## WHAT THE EXERCISE ASKS
Below is some data. Retype exactly the lines starting at the one with "You are a computer-use agent." and ending at the one with "Instruction: Click the".

## AVAILABLE RECORDS
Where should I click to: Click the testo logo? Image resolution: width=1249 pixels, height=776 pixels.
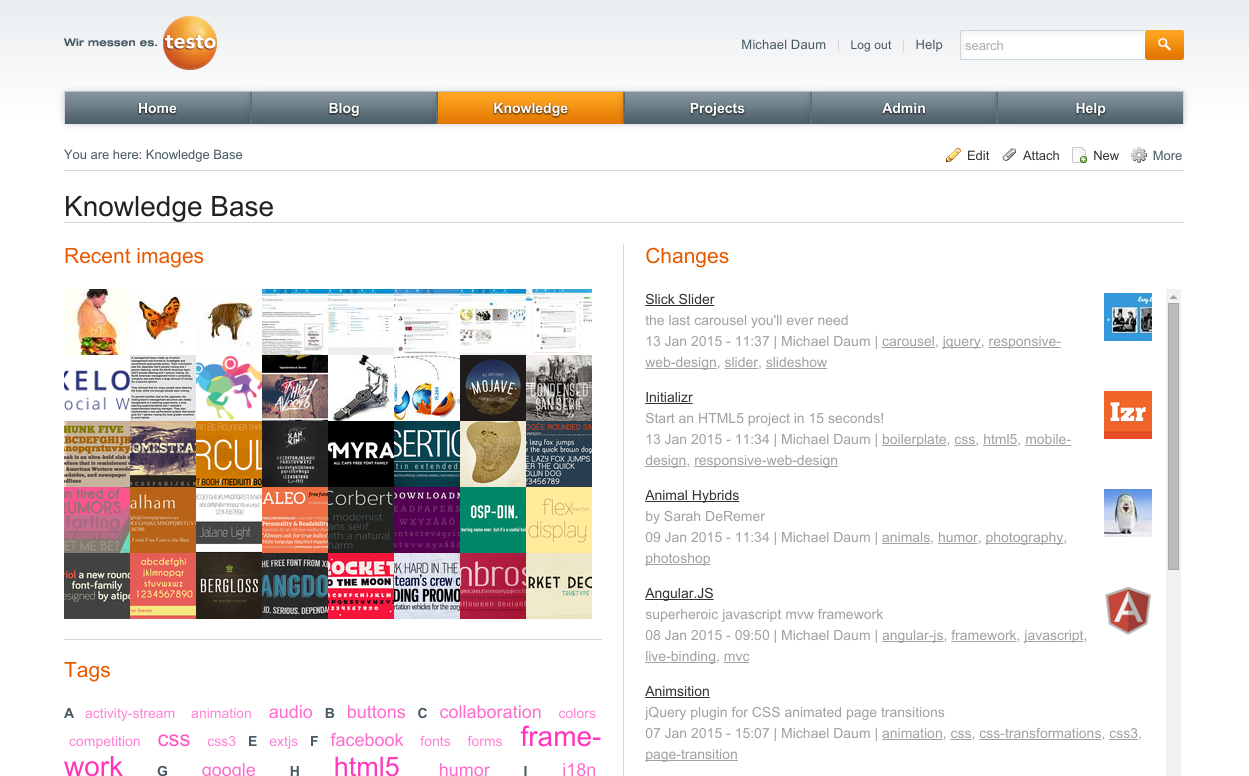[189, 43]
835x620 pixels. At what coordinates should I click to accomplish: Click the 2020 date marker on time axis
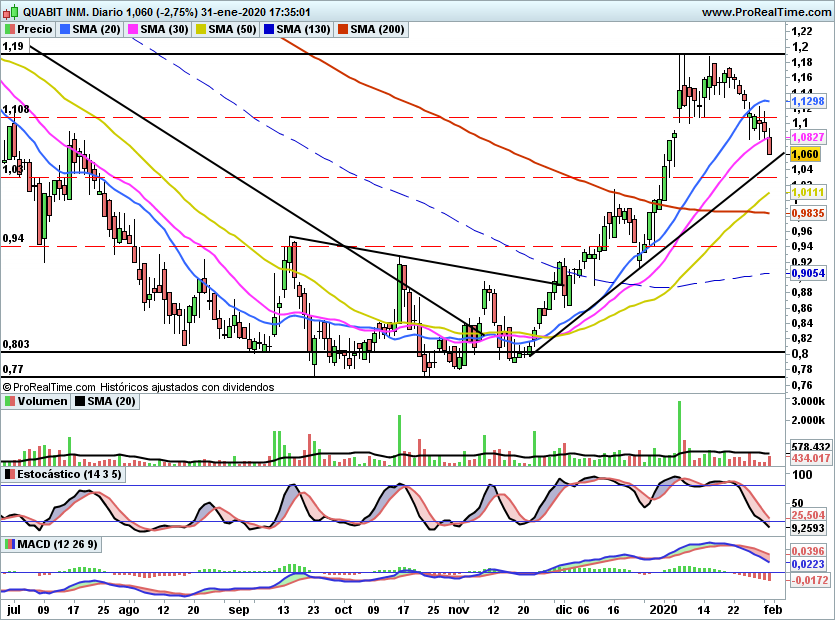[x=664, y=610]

* * *

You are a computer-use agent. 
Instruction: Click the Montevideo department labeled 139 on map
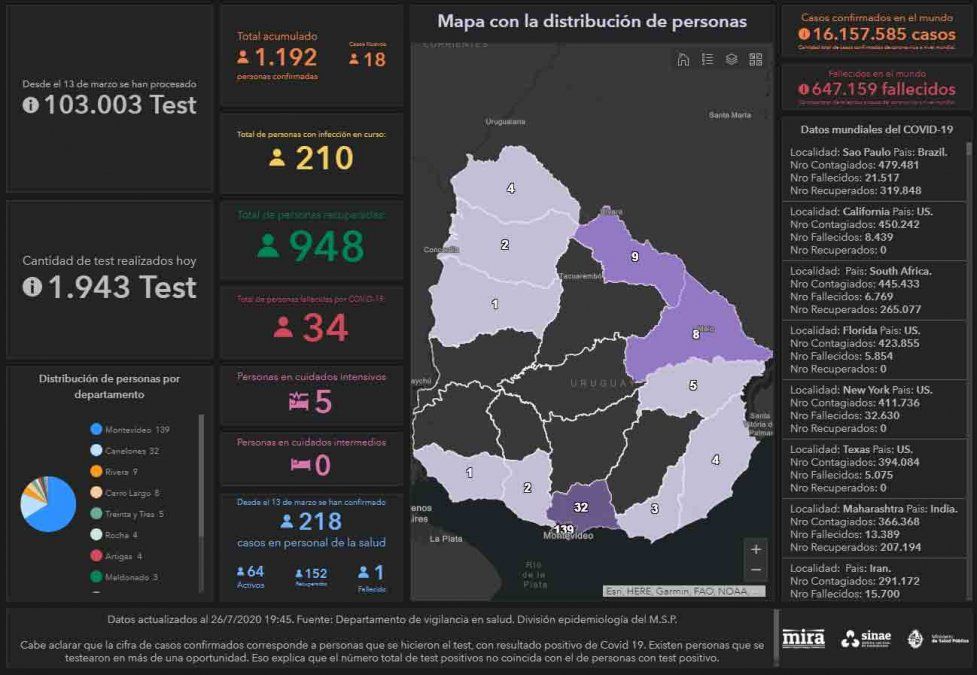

## THE COMPLETED TASK
You are a computer-use agent. 
Instruction: Click the Montevideo department labeled 139 on map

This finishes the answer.